**WORK TO COMPLETE:** Run through the records and, wherever a line holds the word "Expand", return that line.

**LISTED RECORDS:**
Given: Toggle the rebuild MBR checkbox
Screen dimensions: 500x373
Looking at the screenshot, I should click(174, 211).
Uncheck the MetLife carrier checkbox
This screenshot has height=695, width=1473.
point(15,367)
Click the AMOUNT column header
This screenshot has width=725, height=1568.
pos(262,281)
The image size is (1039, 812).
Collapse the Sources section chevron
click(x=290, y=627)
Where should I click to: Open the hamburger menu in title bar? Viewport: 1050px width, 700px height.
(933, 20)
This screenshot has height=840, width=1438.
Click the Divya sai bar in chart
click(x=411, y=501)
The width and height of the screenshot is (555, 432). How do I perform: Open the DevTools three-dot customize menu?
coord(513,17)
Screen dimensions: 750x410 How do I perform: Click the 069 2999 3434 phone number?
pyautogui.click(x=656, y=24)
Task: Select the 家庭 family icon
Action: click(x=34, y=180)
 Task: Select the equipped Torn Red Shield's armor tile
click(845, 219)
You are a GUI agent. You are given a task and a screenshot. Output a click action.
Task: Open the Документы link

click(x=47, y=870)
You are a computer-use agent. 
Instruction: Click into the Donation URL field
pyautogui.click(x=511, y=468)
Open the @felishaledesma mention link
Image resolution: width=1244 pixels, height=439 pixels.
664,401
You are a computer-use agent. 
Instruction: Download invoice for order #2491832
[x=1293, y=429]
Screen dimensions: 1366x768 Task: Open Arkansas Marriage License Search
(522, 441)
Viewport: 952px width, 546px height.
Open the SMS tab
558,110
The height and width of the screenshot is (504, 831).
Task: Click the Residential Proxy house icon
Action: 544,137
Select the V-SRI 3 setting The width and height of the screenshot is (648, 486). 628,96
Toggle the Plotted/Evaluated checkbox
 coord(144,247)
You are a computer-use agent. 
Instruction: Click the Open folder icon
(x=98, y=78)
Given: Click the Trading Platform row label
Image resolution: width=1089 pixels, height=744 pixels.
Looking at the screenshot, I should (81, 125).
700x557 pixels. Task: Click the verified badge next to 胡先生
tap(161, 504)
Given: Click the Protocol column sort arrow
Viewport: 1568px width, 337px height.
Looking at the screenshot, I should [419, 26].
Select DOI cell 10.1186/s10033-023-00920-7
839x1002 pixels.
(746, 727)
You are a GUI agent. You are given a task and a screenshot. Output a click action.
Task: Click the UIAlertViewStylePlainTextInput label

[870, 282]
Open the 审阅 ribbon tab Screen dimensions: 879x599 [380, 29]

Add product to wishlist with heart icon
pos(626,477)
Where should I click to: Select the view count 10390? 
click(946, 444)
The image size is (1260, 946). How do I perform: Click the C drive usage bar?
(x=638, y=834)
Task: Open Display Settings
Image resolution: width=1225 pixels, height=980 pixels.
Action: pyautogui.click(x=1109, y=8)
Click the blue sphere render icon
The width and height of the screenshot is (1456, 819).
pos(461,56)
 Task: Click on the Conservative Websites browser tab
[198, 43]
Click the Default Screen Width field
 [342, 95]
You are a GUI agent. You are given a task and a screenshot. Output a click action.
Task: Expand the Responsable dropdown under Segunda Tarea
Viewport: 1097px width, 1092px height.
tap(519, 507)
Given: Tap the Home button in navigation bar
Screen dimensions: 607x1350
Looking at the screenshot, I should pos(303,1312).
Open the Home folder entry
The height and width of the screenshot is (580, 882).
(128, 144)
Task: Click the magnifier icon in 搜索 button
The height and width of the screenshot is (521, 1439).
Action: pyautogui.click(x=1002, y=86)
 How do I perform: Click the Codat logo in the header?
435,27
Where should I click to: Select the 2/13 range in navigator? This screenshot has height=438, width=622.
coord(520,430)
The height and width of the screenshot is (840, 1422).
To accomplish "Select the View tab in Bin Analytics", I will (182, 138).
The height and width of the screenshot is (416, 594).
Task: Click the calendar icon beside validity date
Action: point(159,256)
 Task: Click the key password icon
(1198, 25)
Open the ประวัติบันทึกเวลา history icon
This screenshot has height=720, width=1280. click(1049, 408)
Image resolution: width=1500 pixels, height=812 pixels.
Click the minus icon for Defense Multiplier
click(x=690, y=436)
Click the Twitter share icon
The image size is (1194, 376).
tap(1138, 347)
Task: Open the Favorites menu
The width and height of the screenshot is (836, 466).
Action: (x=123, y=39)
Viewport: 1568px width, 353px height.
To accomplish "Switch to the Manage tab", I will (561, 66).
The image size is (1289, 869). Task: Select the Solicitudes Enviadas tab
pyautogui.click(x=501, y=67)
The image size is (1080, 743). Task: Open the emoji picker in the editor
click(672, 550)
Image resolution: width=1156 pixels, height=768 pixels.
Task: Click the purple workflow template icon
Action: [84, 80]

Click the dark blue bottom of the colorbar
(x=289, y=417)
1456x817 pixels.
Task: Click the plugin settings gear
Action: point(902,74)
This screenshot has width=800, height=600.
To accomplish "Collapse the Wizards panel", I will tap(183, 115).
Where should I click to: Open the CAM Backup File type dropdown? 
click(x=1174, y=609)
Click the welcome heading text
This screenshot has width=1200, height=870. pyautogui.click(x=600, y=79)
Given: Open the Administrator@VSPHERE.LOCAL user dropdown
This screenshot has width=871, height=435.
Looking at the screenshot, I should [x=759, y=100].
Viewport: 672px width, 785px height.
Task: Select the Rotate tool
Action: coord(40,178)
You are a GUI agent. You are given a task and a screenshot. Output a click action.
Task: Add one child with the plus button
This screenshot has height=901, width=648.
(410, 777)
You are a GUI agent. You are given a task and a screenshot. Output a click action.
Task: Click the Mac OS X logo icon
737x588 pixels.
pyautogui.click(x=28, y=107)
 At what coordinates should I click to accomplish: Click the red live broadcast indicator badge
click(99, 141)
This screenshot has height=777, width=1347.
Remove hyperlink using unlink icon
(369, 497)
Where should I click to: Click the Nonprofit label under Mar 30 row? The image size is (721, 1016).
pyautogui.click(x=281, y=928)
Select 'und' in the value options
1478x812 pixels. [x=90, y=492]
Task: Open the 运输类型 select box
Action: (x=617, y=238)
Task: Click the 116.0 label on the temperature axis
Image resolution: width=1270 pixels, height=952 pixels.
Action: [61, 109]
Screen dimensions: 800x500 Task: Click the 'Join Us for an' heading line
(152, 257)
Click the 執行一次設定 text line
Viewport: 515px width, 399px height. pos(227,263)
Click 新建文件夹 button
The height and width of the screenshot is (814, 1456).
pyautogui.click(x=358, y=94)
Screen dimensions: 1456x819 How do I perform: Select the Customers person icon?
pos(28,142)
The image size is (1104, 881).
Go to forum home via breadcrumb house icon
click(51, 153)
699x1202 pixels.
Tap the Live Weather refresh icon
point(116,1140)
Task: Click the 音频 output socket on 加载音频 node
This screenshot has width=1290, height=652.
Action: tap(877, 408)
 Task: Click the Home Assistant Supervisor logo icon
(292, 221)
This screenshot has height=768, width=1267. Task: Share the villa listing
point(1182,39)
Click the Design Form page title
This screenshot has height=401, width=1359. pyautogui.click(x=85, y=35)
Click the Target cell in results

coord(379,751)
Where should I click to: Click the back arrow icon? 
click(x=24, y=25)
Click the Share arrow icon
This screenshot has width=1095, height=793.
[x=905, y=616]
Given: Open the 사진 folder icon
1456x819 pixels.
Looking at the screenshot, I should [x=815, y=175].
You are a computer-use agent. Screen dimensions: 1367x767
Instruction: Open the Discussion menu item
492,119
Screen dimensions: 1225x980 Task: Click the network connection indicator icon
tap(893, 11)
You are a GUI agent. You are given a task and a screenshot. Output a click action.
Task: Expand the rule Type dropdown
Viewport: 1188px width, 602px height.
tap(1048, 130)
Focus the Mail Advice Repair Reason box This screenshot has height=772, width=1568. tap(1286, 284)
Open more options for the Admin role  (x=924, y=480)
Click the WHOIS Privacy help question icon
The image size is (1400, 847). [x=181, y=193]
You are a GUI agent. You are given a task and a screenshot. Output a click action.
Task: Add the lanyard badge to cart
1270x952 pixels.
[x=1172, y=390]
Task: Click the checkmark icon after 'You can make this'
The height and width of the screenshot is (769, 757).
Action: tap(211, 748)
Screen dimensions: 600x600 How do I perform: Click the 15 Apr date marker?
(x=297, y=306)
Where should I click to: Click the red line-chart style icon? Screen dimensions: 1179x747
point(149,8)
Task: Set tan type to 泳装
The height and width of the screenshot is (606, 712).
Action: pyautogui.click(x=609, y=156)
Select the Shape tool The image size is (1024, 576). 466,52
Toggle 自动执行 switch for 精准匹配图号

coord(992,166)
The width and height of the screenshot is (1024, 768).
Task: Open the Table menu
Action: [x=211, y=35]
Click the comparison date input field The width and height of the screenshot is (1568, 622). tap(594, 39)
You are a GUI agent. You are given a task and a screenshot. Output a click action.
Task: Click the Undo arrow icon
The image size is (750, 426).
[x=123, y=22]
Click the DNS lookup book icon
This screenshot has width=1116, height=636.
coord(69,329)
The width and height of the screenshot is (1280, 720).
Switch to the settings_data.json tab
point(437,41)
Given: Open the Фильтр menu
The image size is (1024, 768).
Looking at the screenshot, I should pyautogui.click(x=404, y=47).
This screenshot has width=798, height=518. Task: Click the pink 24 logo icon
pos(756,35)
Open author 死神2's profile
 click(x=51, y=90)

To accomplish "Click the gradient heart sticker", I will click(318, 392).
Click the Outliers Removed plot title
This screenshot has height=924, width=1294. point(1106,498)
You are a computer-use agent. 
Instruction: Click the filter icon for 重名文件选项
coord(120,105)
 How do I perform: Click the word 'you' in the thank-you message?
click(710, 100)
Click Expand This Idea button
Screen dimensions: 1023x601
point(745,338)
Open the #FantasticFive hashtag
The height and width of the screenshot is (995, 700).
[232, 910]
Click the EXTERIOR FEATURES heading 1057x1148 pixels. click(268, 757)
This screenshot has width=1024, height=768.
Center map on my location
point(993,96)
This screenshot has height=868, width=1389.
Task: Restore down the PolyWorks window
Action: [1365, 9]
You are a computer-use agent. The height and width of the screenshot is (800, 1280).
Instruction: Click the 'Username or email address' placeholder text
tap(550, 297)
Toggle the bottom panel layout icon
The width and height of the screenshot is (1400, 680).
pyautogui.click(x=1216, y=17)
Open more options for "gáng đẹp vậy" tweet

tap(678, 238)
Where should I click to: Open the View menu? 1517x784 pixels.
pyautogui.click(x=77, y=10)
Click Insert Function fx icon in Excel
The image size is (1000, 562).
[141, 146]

**RESPONSE TO THIS EXERCISE:**
Task: Expand the Responsable dropdown under Segunda Tarea
Task: Expand the rule Type dropdown
Click Expand This Idea button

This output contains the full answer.